━━━━━ Texto de apoio

Na última coluna Mais Leve, recebi comentários de leitores que disseram ter se sentido alvo de um comportamento mais agressivo da parte dos pássaros urbanos. Será que as pombas da paz declararam guerra aos humanos? Estaria em curso uma revolta alada? O filme Os Pássaros, de Hitchcock, seria na verdade uma premonição do futuro?
 
É claro que, se a gente abrir a gaiola da imaginação, os pensamentos voam longe. Outro dia, por exemplo, tive a nítida impressão de que havia um bem-te-vi me encarando no jardim da casa. É sério. Com seu colarinho preto e peito amarelo, estufado, ele ficou um tempão estacado na minha frente, sem arredar os pés.
 
Ingênua, cheguei a achar bonitinho ter um contato imediato com a natureza, logo pela manhã. Ensaiei dar um passo à frente, mas o bem-te-vi psicopata continuou onde estava, obstruindo o caminho. 
 
Em outros tempos, teria voado para longe, a um mínimo movimento meu. Esse aqui não. Tornou a me encarar com aqueles olhos de jabuticaba, sem pupila, fixos em mim. Permaneceu parado na minha frente, intimidador. Só faltou soltar o grito de guerra: Bem-tevi, bem te vi, bem te vi! Lembrou-me o corvo sombrio de Edgar Alan Poe, que repetia infinitamente o refrão perturbador: Nunca mais, nunca mais, nunca mais...
 
Acuada, decidi me recolher para dentro de casa, sob a proteção da porta de vidro. Jamais
poderia vencer o meu oponente, dotado de enormes vantagens em relação aos seres
humanos. Era livre e podia voar.

━━━━━━━━━━

Tarefas escritas:
- a) Traduza para o inglês a frase do texto sobre o bem-te-vi "Outro dia, por exemplo, tive a nítida impressão de que havia um bem-te-vi me encarando no jardim da casa."
- b) Copie do texto sobre o bem-te-vi o trecho que começa em "Em outros tempos, teria" e termina em "mais, nunca mais...".
Os dados abaixo não têm nenhuma relação com estas tarefas.

━━━━━ Dados

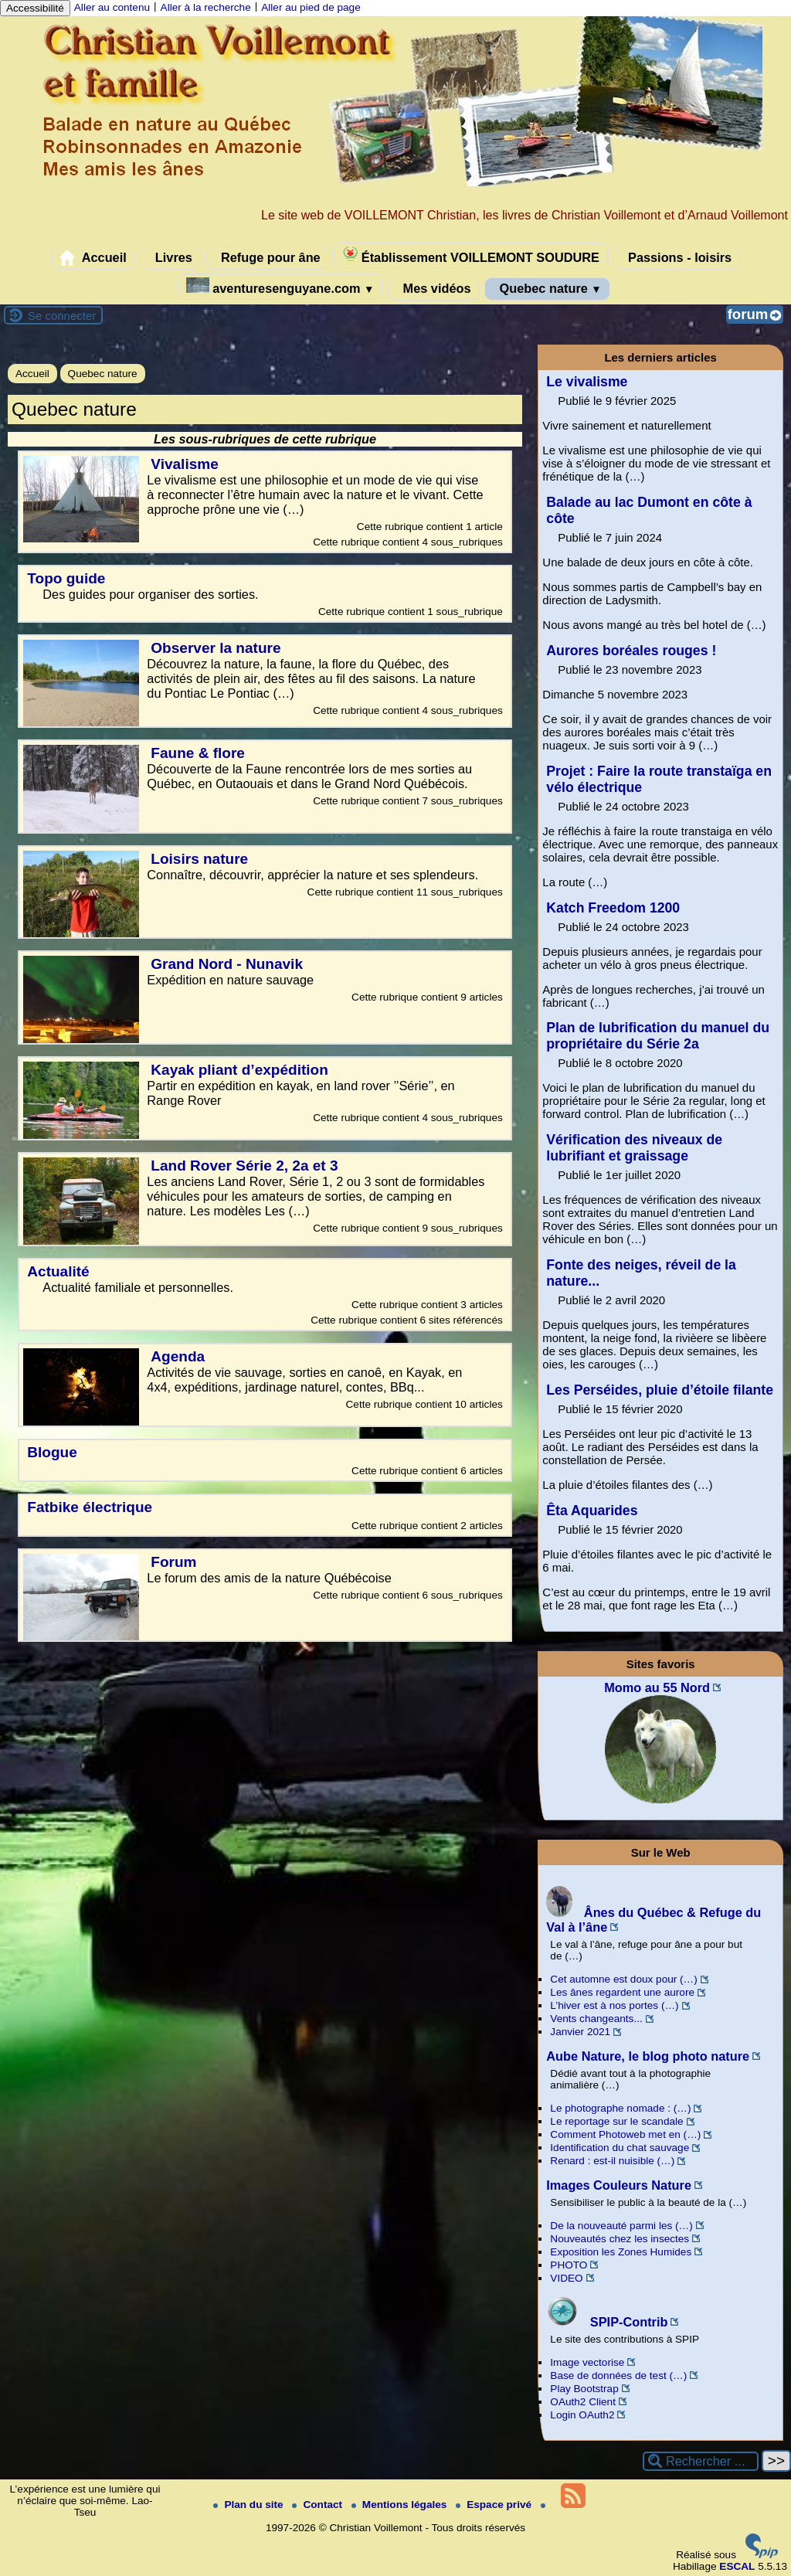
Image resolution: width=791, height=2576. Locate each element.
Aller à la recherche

━━━━━━━━━━

Respostas do exercício:
- a) The other day, for example, I had the distinct impression that there was a great kiskadee staring at me in the garden of the house.

- b)
Em outros tempos, teria voado para longe, a um mínimo movimento meu. Esse aqui não. Tornou a me encarar com aqueles olhos de jabuticaba, sem pupila, fixos em mim. Permaneceu parado na minha frente, intimidador. Só faltou soltar o grito de guerra: Bem-tevi, bem te vi, bem te vi! Lembrou-me o corvo sombrio de Edgar Alan Poe, que repetia infinitamente o refrão perturbador: Nunca mais, nunca mais, nunca mais...